The fundamental issues present in The Distance don’t show themselves straight away and at the outset, teh premise is enticing. The Distance is set in a near-future England where a prison community has been set up called The Program. Think of a town but with a fence around it and that is essentially what The Program is, a place for prisoners to still function as members of a society but still be caged off from everyone else. By day, the prisoners in The Program go about their daily business. There are shops and jobs to be done. There are few guards. But by night, after the gates have been locked, The Program becomes a more deadly place where people can exact torture on others without any intervention at all. It’s a cool idea, although I can’t really see it ever actually happening in the real world. That’s not an issue in itself, but the core rules and regulations of just what this place is and why it exists are glossed over.
We follow Karla, a woman with contacts everywhere, a woman who can get stuff done, if you catch my drift. Get deadly stuff done. She has been out of the game for a while but a familiar face pops up in her life and she is offered a new job – a hit on a woman who is in The Program. The Program is impossible to get in to, it’s insanely high risk…so of course she takes the job. We meet Simon, the second protagonist, who wants to enter The Program and carry out the task with Karla’s help. He has a chequered past, previously having to disappear when he crossed a powerful man, a man called Quillan, who just so happens to be the unofficial leader of The Program.

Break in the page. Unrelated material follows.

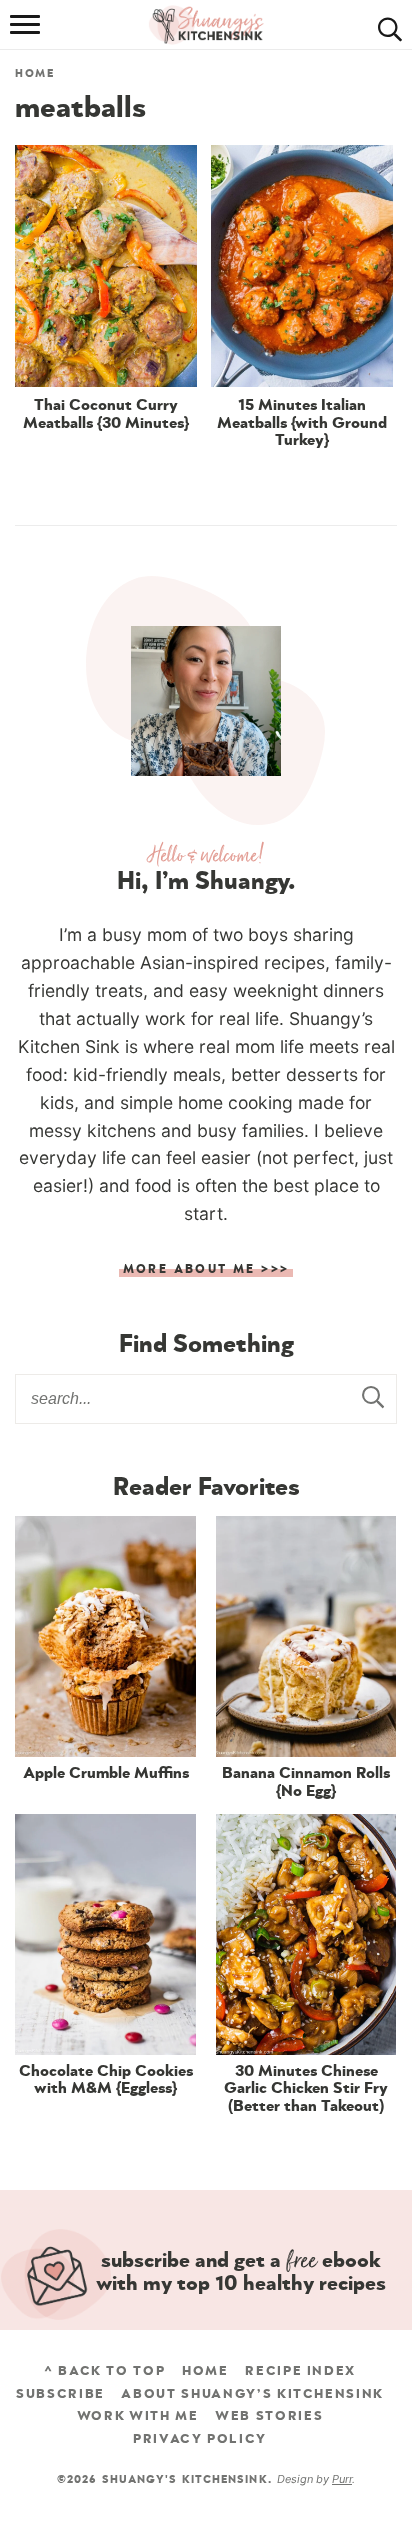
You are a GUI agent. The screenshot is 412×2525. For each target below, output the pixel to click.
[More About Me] (206, 701)
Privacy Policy (200, 2439)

Things move at a brisk pace – so much so that it is pretty hard to get your bearings at first. But when you are in the story, you rarely get time to sit back and think. Which is good, because when you start to think, the issues arise. As Simon enters The Program (actually really easily) and meets the woman he is supposed to kill, it is easy to mistake situational context for characterisation. To be fair though, Simon is really the only character that you feel like you slightly know by the end. You get to find out about his past, you get to know what he’s done and his many regrets. He is the closest thing to an established character here.
Karla is another case entirely. When all is said and done, I can tell you one thing about Karla. She is a woman. Literally, that is it. I can’t even say, with any degree of certainty, that her name is Karla. Sometimes she’s called Charlotte. Sometimes she’s called Laura. I don’t know anything else about her. The two main characters have questionable morals, having killed many people, or at least having organised it, and we’re supposed to care about them. Because plot. When a significant amount of the emotional weight in the story is based on the moralities of right and wrong, a pair of cold protagonists probably isn’t the best way to explore it. This could have easily been resolved with some more backstory, telling us why Karla got into the business and how she came to be so cold. But no, there is literally no time.
And that’s the main problem with The Distance. Every single element need more room to breathe. The characterisation, the scene-setting, even the action is as bare bones as it can be. The prose is barren, with ultra short sentences and little to no description. You would be forgiven for getting lost a few times, because I did. And that’s before even mentioning a tacked on third protagonist who really isn’t needed. At all.
The Distance is a book I feel I could have loved, if it had been written entirely differently. The cold prose left me wondering why I had any stake in the story at all. The characters were bland and lacking detail, leading us through an exciting story with no consequence whatsoever. The Distance feels like a book skim-read and skim-written.